The IRS may uses "cookies" on the Website. A cookie is a small amount of information which is transferred to the hard drive of your computer and which can identify your web browser but not you. Individuals can disable their web browsers from accepting cookies. If you do so, you can still access the Website, but not all services may be available.
How the IRS holds, uses and discloses personal information
The IRS holds personal information in a secure online database. It may also hold electronic copies of documents containing personal information (e.g. queries, complaints, forms and other relevant documents) in a secure online database.
Where it holds personal information electronically, such information can only be accessed by authorised IRS staff using personal accredited passwords.
The keeping of personal information in hard copy is not encouraged by the IRS. Information is held in hard copy only for a reasonable time as necessary and stored securely. All ICA premises are protected by security access.
The IRS only holds and uses personal information for purposes directly related to its functions or activities or for the purposes for which the information was originally collected or otherwise in accordance with the Australian Privacy Principles.
Disclosure of personal information
The IRS may disclose personal information provided to it, to the following third parties:
- members of the IRS, such as insurance companies, to process queries or complaints received by the IRS from individuals;
- Federal, State or Territory police authorities and agencies;
- the IRS's staff for the purposes of their work responsibilities; and
- other third parties providing law enforcement or administrative services.

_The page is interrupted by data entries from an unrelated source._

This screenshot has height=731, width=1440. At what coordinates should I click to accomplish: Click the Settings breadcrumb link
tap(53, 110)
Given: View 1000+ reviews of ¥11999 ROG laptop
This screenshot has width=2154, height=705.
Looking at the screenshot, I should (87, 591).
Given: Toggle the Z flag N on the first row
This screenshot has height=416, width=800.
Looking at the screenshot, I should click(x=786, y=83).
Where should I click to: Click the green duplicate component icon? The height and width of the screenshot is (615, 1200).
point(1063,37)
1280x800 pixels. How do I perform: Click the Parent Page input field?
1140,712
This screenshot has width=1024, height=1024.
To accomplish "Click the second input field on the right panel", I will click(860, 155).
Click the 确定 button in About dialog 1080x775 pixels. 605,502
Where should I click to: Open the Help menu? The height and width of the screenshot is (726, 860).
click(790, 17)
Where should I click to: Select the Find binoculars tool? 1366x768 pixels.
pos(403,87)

The disclosure of personal information in the circumstances outlined in sections (a) to (d) above may include the disclosure of sensitive information.
The IRS does not generally disclose personal information to overseas recipients and will only do so in accordance with the Australian Privacy Principles.
Accessing and correcting personal information held by the IRS
Individuals may access personal information about them that is held by the IRS by ordering their own My Insurance Claims Report.
Individuals may make or seek changes to that information, by contacting their insurer in relation to information concerning an insurance claim, or an individual can email IRS@insurancecouncil.com.au.
If the IRS does not agree to provide access to personal information or to amend or annotate the information we hold about an individual, the relevant individual may seek a review of the IRS's decision.
Individuals can send written complaints about a breach of the Australian Privacy Principles in relation to their personal information to IRS@insurancecouncil.com.au or to The Privacy Officer, Insurance Reference Services Limited, Level 4, 56 Pitt Street, Sydney NSW 2000.
Complaints will be reviewed by our Privacy Officer and a written response will usually be provided within 30 days of receipt of the complaint by the ICA.
If an individual believes that his or her complaint has not been satisfactorily addressed by the ICA, after following the procedure set out above, he or she can make a complaint to the Office of the Information Commissioner (OAIC). The OAIC's contact details are available on its website.